On the one hand, this was a way to get us to wear their logos and rebrand ourselves without them having to do any work. And given the fact that every single employee of Home Campus – faculty, adjuncts, maintenance staff, advisors, administrative people, and all of the various deans – could be comfortably seated in either of the two lecture halls on campus with room to spare, it was fairly inexpensive.

On the other hand, this was free clothing – and rather good quality clothing at that.

So I can’t say I blame them, nor will I complain about it. It was a definite win/win all around, and there just haven’t been too many of those in recent American history. Three cheers for the Mother Ship, I say.

I ended up getting a couple of shirts and a nice fleece jacket, all with the new combined logo neatly stitched in the upper left corner.
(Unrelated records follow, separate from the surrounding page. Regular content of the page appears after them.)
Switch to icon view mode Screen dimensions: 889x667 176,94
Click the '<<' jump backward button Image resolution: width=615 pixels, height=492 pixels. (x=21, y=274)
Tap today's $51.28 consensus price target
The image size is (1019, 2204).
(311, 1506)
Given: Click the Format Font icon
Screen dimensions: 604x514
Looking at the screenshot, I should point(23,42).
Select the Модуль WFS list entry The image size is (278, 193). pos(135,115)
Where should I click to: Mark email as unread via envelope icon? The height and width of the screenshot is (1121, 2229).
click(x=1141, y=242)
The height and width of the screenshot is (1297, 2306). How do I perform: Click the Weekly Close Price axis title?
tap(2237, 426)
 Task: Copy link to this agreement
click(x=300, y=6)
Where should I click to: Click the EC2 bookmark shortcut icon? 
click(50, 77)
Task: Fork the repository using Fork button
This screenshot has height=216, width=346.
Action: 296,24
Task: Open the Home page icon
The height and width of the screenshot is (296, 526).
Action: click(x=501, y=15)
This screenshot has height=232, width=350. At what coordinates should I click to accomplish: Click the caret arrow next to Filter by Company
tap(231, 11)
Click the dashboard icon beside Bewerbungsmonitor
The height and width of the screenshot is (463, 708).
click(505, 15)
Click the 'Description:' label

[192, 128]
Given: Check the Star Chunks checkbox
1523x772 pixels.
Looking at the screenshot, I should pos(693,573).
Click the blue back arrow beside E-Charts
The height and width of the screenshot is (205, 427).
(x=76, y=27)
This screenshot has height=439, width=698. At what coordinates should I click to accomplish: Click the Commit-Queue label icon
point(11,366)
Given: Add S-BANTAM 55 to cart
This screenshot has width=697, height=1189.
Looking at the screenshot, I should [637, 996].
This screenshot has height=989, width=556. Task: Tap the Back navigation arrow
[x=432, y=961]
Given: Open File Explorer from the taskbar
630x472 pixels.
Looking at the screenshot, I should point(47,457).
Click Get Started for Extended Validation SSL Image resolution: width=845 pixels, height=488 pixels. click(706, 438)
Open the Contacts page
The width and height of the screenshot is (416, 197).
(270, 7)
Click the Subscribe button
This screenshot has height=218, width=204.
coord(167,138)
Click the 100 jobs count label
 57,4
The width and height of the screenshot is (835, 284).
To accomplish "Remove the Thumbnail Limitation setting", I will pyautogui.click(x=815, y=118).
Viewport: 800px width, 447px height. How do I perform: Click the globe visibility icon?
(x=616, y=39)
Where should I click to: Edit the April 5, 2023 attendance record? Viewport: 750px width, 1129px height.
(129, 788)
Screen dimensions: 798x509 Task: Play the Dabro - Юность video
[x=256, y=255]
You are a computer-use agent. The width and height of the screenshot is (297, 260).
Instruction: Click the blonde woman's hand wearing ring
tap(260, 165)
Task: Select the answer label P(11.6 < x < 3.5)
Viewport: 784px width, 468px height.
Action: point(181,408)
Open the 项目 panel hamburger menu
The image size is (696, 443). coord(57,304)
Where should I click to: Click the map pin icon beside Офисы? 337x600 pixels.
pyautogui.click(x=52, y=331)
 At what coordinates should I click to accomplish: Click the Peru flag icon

They’re really comfortable, and that’s enough of a bribe to make me wear them pretty much all the time.

They got me!

When I put in my order Kim doubted whether I would actually wear the fleece jacket, and she had precedent on her side. I had a fall-weight jacket that I wore all the time, after all. I figured I could wear the new one inside though – I’d hang it on my office chair at work for when it might be useful, since sometimes the heating at Home Campus can be idiosyncratic.

Kim especially doubted when the order actually arrived and somehow I ended up with two of these fleece jackets – the grey one I actually asked for and a black one that got tossed into the bargain. I was told to keep the extra one – it was easier than trying to return it – but now there were two jackets with no precedent for me wearing them.

And then the pandemic hit and I spent the next year and a half hanging around at home, where I have to pay for my own heat.

I have to say that while the shirts are good the jackets are just the best. They’re a bit oversized – a quality that I deeply love in clothing of any kind – and they’re soft and comfortable. I can wear them around the house all day. They have multiple deep pockets for storing things such as masks for when I venture outside in them. And since my professional wardrobe was reduced to “Zoom formal” (i.e. nice-looking from the waist up) for much of that time, they instantly transformed any outfit into something work-appropriate. Now that we’re back face to face I keep one at home and one in my office, and it’s getting back toward jacket season once again.

All in all, they were a capital acquisition.

I have no idea what will ultimately become of the union between Home Campus and the Mother Ship – the problem with higher education these days is that every halfwit politician has yet another scheme to reorganize everything in accordance with their own ideological fantasies (there have been at least two separate proposals directly involving my campus floated in the last eighteen months that I’m aware of) but at least the jackets are nice and that has to count for something.